Skip to content

groupByKey Operator — Streaming Aggregation

groupByKey(
  func: T => K): KeyValueGroupedDataset[K, T]

groupByKey operator aggregates rows by a typed grouping function for Arbitrary Stateful Streaming Aggregation.

groupByKey creates a KeyValueGroupedDataset (Spark SQL) (with keys of type K and rows of type T) to apply aggregation functions over groups of rows (of type T) by key (of type K) per the given func key-generating function.

Note

The type of the input argument of func is the type of rows in the Dataset (i.e. Dataset[T]).

groupByKey simply applies the func function to every row (of type T) and associates it with a logical group per key (of type K).

func: T => K

Internally, groupByKey creates a structured query with the AppendColumns unary logical operator (with the given func and the analyzed logical plan of the target Dataset that groupByKey was executed on) and creates a new QueryExecution.

In the end, groupByKey creates a KeyValueGroupedDataset with the following:

  • Encoders for K keys and T rows

  • The new QueryExecution (with the AppendColumns unary logical operator)

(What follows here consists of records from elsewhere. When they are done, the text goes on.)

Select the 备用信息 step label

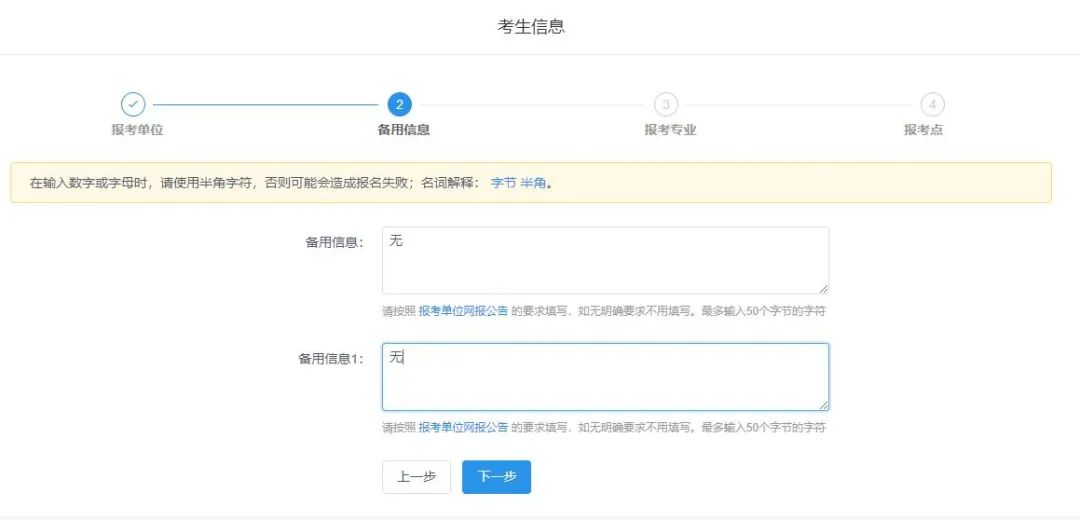tap(403, 130)
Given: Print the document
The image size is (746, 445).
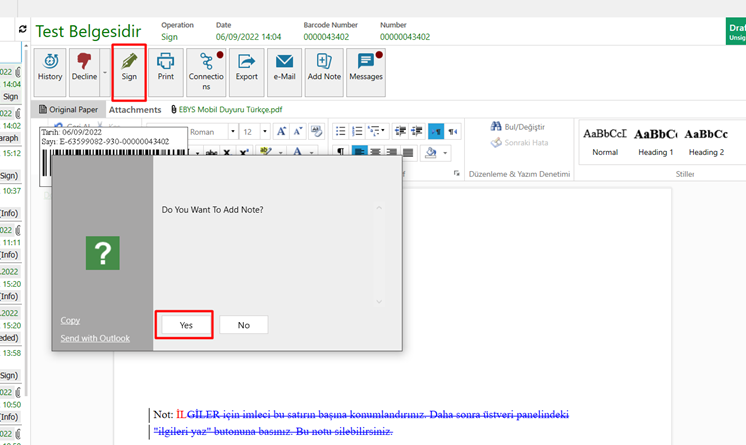Looking at the screenshot, I should click(166, 68).
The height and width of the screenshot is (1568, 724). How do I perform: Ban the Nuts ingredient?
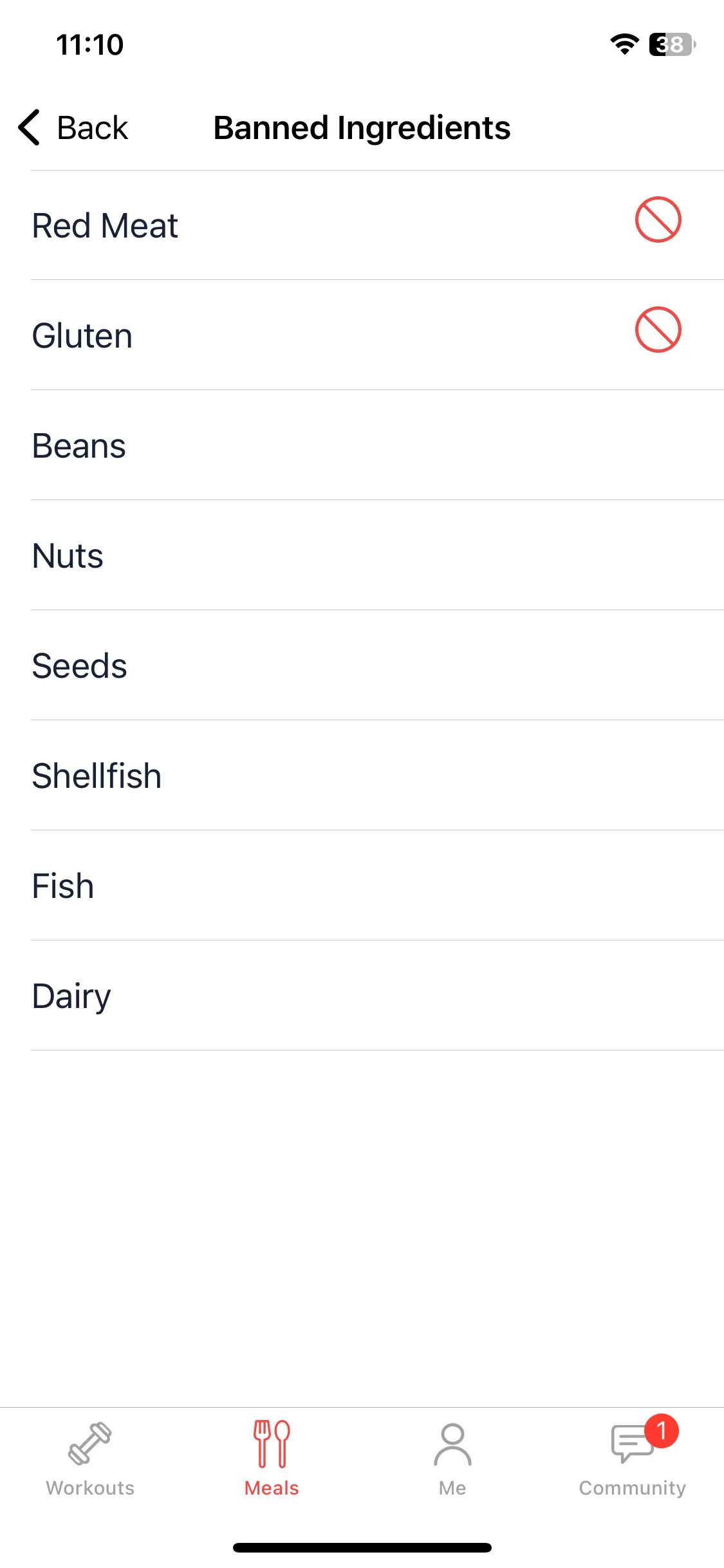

  • The output schema of the analyzed logical plan

  • The new columns of the AppendColumns logical operator (i.e. the attributes of the key)

scala> :type sq
org.apache.spark.sql.Dataset[Long]

val baseCode = 'A'.toInt
val byUpperChar = (n: java.lang.Long) => (n % 3 + baseCode).toString
val kvs = sq.groupByKey(byUpperChar)

scala> :type kvs
org.apache.spark.sql.KeyValueGroupedDataset[String,Long]

// Peeking under the surface of KeyValueGroupedDataset
import org.apache.spark.sql.catalyst.plans.logical.AppendColumns
val appendColumnsOp = kvs.queryExecution.analyzed.collect { case ac: AppendColumns => ac }.head
scala> println(appendColumnsOp.newColumns)
List(value#7)

Demo: Aggregating Orders Per Zip Code

Go to Demo: groupByKey Streaming Aggregation in Update Mode.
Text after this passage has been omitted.